Dataset content:
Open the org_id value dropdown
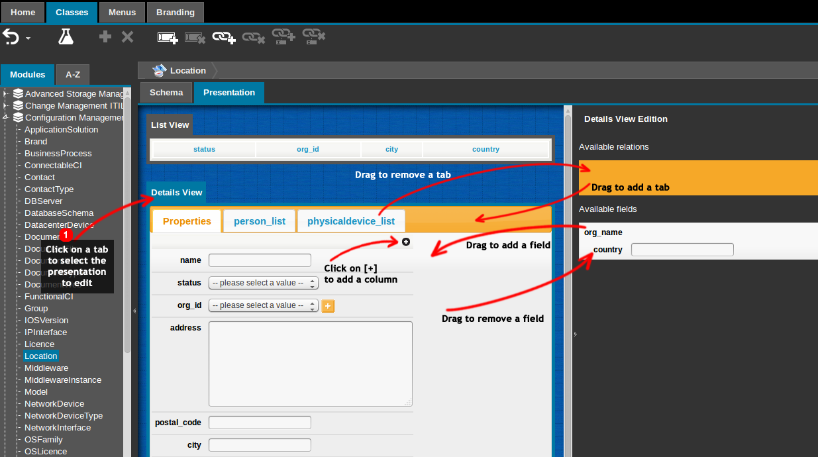 point(264,305)
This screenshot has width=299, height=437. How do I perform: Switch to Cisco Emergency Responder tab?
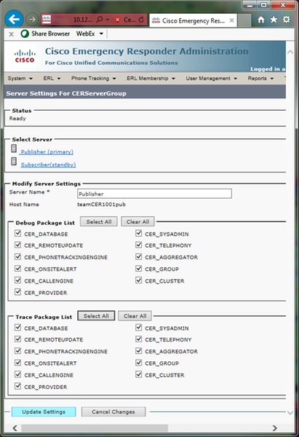pyautogui.click(x=193, y=20)
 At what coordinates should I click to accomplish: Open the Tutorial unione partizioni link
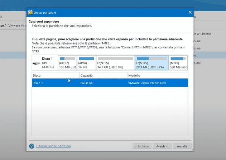[53, 146]
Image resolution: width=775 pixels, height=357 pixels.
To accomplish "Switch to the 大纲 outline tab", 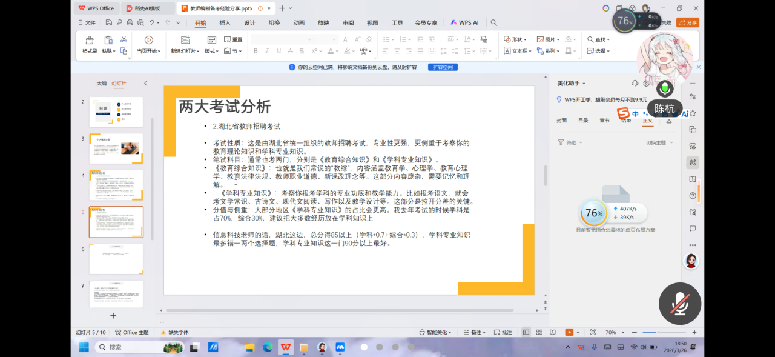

Work item:
Only the lines from the one that contains "Image resolution: width=775" to the end of the records, inclusive, are to be quoted exactly, with pictures excluded.

Response area:
Image resolution: width=775 pixels, height=357 pixels.
To accomplish "Switch to the 大纲 outline tab", 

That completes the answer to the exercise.